In November 2014, two significant M&A transactions were announced on the same day representing the biggest “merger Monday” of 2014 (Actavis agreeing to acquire Allergan for approximately $67 billion and Halliburton agreeing to acquire Baker Hughes for approximately $35 billion). Over the course of 2014, we have seen an increase in the willingness of acquirers to pursue or threaten hostile transactions and November was no exception. In the case of Baker Hughes, Halliburton threatened to commence a proxy fight after an impasse over price had been reached in negotiations and the Actavis/Allergan transaction was partly the byproduct of the hostile bid for Allergen by Valeant and activist hedge fund, Pershing Square, commenced in April of this year. The increase in hostile activity has been driven by increased board and management confidence, the rise in the equity markets and a general trend of acquirers being rewarded (as reflected in their stock prices) for pursuing transformational M&A transactions. Other companies that have been engaged in or subject to unsolicited or hostile transactions in 2014 (not all of which were completed) include the following:

  • GFI Group. On July 30, 2014, GFI Group (NYSE: GFIG) agreed to be acquired by CME Group Inc. (NASDAQ: CME) in an all-stock transaction valued at approximately $4.55 per GFI share. On September 9, 2014, BGC Partners, Inc., holding 13.5% of GFI, initiated an all-cash tender offer to acquire the remaining portion of GFI for $5.25 per GFI share. On December 3, 2014, the CME Group increased the price per share of its offer to $5.25 in stock and cash. BGC’s all-cash tender offer is set to expire on January 6, 2015.
  • Auxilium Pharmaceuticals. On June 26, 2014, Auxilium Pharmaceuticals, Inc. (NASDAQ: AUXL) and QLT Inc. (NASDAQ: QLTI) (TSX: QLT) announced the merger of Auxilium and QLT, whereby Auxilium shareholders would receive 3.1359 shares of QLT for each Auxilium share and would own approximately 76% of the combined entity at closing. During the pendency of the merger, on September 16, 2014, Endo International plc (NASDAQ: ENDP) delivered an unsolicited non-binding proposal to acquire all of the outstanding shares of Auxilium for a combination of cash and stock valued at approximately $2.2 billion, or $28.10 per Auxilium share.

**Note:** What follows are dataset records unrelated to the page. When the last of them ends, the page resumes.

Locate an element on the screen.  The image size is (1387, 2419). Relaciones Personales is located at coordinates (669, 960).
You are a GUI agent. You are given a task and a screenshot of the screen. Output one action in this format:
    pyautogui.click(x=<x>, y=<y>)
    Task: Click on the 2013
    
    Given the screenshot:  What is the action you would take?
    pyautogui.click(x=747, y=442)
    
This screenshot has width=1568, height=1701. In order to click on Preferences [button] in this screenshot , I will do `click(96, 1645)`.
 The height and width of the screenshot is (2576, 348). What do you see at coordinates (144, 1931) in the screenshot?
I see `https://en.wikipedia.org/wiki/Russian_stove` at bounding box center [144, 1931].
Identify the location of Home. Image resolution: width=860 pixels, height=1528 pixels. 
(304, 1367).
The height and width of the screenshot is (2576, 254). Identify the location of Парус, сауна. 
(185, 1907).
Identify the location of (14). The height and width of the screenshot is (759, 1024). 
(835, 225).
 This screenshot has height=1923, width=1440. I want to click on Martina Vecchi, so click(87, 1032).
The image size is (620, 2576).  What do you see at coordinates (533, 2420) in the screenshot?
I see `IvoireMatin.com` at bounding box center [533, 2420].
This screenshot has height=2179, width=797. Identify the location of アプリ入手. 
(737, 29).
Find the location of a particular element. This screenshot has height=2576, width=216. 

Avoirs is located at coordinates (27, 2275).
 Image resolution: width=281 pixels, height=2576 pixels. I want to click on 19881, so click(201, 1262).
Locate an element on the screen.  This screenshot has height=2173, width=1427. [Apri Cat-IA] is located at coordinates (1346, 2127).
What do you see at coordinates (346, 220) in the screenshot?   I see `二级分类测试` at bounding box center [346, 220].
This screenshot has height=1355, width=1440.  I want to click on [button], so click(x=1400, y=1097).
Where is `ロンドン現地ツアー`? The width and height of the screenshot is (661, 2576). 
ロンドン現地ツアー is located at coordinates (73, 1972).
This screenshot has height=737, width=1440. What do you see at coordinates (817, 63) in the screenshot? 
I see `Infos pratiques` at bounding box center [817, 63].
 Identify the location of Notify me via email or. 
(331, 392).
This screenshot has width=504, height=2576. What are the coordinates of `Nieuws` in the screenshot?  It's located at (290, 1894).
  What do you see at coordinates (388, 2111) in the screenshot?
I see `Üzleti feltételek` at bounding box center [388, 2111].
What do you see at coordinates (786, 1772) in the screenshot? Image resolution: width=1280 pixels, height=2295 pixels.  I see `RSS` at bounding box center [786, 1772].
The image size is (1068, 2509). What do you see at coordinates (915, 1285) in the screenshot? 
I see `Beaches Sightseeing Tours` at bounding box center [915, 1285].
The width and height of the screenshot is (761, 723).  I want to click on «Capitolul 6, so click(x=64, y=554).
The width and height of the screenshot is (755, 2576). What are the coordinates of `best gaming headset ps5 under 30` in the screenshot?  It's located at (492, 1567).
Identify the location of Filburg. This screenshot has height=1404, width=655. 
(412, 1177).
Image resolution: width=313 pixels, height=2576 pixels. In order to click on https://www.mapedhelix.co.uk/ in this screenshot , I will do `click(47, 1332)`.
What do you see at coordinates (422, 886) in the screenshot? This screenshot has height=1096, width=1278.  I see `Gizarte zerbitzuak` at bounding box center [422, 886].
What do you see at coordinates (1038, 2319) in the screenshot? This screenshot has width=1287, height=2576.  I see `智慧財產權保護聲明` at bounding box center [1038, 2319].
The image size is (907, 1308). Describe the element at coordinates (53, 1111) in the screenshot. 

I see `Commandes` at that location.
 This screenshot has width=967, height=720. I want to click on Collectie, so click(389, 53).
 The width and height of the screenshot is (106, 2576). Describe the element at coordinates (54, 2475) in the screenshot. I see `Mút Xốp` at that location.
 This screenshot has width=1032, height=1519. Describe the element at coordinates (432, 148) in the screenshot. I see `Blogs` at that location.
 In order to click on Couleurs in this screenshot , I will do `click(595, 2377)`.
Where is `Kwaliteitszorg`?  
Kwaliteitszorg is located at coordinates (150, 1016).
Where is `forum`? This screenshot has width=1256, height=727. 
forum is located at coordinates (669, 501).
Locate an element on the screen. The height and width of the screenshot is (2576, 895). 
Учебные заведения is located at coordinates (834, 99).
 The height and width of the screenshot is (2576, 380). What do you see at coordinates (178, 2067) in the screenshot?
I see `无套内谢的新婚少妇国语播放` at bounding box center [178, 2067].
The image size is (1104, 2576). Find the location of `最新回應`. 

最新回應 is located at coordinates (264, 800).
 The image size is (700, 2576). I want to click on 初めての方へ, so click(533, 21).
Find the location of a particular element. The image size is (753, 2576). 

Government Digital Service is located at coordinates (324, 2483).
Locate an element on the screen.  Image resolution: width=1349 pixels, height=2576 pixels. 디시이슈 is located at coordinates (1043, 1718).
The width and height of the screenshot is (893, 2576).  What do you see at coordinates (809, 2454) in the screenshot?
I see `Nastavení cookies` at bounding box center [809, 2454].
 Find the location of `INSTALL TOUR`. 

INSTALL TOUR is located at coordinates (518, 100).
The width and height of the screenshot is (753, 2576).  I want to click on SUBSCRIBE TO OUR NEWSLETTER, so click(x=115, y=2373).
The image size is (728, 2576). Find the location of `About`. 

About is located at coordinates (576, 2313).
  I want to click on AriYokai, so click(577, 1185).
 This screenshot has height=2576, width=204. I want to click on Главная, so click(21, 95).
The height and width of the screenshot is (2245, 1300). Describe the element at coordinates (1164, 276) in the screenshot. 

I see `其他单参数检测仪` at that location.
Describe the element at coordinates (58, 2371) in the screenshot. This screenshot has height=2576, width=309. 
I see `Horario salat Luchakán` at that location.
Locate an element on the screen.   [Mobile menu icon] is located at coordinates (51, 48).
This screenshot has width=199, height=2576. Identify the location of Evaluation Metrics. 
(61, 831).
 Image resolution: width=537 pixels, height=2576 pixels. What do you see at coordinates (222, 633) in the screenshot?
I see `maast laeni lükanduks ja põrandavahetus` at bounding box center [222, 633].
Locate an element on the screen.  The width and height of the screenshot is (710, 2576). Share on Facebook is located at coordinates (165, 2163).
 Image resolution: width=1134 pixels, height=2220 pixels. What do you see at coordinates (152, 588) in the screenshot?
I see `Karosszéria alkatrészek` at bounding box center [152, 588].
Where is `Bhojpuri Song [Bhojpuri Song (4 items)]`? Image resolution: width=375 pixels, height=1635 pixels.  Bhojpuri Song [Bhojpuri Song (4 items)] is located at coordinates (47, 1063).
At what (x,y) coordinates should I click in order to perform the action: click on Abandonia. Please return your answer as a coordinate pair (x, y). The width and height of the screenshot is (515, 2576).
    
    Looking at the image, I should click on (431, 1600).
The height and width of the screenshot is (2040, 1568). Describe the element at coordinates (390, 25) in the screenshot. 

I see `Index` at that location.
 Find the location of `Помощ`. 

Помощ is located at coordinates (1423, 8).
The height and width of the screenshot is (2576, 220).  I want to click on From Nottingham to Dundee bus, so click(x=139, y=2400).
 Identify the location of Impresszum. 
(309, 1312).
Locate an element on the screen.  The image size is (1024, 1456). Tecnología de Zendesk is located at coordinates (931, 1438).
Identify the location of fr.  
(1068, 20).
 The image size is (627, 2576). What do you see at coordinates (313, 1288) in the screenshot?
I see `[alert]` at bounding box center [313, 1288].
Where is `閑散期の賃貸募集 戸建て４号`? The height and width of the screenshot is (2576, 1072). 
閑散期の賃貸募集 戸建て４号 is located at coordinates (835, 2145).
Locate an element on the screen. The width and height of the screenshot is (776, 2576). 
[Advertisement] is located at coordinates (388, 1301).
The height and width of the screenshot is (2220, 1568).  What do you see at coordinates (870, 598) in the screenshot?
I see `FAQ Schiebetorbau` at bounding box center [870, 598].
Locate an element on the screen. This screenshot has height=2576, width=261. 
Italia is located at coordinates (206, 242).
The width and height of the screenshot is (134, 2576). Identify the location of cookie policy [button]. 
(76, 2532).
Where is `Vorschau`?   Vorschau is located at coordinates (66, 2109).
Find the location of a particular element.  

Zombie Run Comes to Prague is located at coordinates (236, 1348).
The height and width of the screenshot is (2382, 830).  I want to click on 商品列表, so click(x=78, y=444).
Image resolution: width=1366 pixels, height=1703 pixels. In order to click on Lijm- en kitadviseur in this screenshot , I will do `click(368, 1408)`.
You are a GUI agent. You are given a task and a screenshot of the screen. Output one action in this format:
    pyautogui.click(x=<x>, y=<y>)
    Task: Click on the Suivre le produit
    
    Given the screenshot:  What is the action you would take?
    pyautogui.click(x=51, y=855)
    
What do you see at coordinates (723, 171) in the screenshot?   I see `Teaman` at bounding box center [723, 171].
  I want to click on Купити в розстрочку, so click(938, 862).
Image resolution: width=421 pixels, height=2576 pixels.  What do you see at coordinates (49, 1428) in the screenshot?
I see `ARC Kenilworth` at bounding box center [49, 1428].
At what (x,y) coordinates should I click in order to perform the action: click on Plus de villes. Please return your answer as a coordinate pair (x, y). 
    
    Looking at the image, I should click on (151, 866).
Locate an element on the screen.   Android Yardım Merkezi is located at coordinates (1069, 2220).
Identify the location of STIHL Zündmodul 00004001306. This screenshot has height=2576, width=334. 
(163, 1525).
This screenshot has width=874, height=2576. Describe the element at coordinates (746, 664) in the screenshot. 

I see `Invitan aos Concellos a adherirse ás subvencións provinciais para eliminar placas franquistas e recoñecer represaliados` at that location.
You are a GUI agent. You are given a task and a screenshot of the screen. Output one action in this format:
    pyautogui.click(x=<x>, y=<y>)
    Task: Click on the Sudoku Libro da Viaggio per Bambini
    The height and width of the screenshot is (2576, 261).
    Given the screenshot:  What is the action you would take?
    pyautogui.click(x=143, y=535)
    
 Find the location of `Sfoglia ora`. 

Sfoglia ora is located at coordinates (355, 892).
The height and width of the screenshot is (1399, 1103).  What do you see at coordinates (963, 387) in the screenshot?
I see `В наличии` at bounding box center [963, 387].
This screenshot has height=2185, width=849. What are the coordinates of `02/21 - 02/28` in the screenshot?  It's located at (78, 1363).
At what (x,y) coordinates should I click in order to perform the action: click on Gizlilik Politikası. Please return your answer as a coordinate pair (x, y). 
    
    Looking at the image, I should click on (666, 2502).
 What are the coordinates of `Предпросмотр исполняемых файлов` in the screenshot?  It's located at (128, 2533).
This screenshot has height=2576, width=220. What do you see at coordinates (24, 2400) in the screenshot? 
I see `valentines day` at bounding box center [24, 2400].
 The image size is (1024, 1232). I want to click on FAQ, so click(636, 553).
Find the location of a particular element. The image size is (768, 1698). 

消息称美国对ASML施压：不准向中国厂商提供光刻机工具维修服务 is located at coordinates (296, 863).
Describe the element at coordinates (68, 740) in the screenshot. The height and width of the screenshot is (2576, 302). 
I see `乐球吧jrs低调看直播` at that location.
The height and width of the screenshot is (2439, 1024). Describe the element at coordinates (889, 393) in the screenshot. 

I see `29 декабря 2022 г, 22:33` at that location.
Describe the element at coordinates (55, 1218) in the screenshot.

Auxilium’s board subsequently adopted a 1-year stockholder rights plan and set out to review all aspects of Endo’s proposal. On October 9, 2014, Auxilium announced the termination of its merger with QLT and the signing of a superior proposal transaction with Endo, whereby Endo would acquire all of the outstanding shares of Auxilium for a combination of cash and stock valued at approximately $2.6 billion, or $33.25 per Auxilium share. The transaction is expected to close in the first half of 2015.
  • Gentiva Health Services. On May 15, 2014, Kindred Healthcare, Inc. (NYSE: KND) made a public unsolicited bid to acquire Gentiva Health Services, Inc. (NASDAQ: GTIV) for a combination of cash and stock valued at approximately $533 million, or approximately $14.00 per share (which offer was subsequently increased in an unsolicited tender offer to $14.50 per share on June 17, 2014). In response, Gentiva rejected Kindred’s proposal and adopted a stockholder rights plan. In July 2014, Kindred commenced a partial tender offer to acquire 14.9% of Gentiva’s outstanding shares for $16.00 per share in cash. In response, Gentiva rejected the partial tender offer and announced receipt of an alternative proposal (from an undisclosed party) to acquire the company for $17.25 per share in cash. Subsequently, on July 21, 2014, Kindred offered to acquire Gentiva for $17.25 per share provided that Kindred would be allowed to conduct due diligence. On October 9, 2014, Gentiva agreed to have all of its shares acquired by Kindred for an increased offer price of $19.50 per share in cash and stock. The transaction is expected to close in the first quarter of 2015.
  • Time Warner. On January 13, 2014, Charter Communications, Inc. (NASDAQ: CHTR) submitted an unsolicited letter to Time Warner Cable (NYSE: TWC) proposing that the companies engage in discussions to combine the companies for cash and stock consideration of approximately $130 per share. In February 2014, Charter nominated a full slate of directors for election to the Time Warner board at Time Warner’s 2014 annual meeting. Time Warner rejected Charter’s offer and on February 13, 2014, agreed to an all-stock transaction with Comcast (NASDAQ: CMCSA) whereby Time Warner shareholders would receive approximately $158.82 per share. On April 28, 2014, Charter withdrew its opposition to the Time Warner merger with Comcast as part of a three-part deal under which Charter will acquire existing Time Warner cable subscribers in certain markets. The transaction is expected to close in early 2015.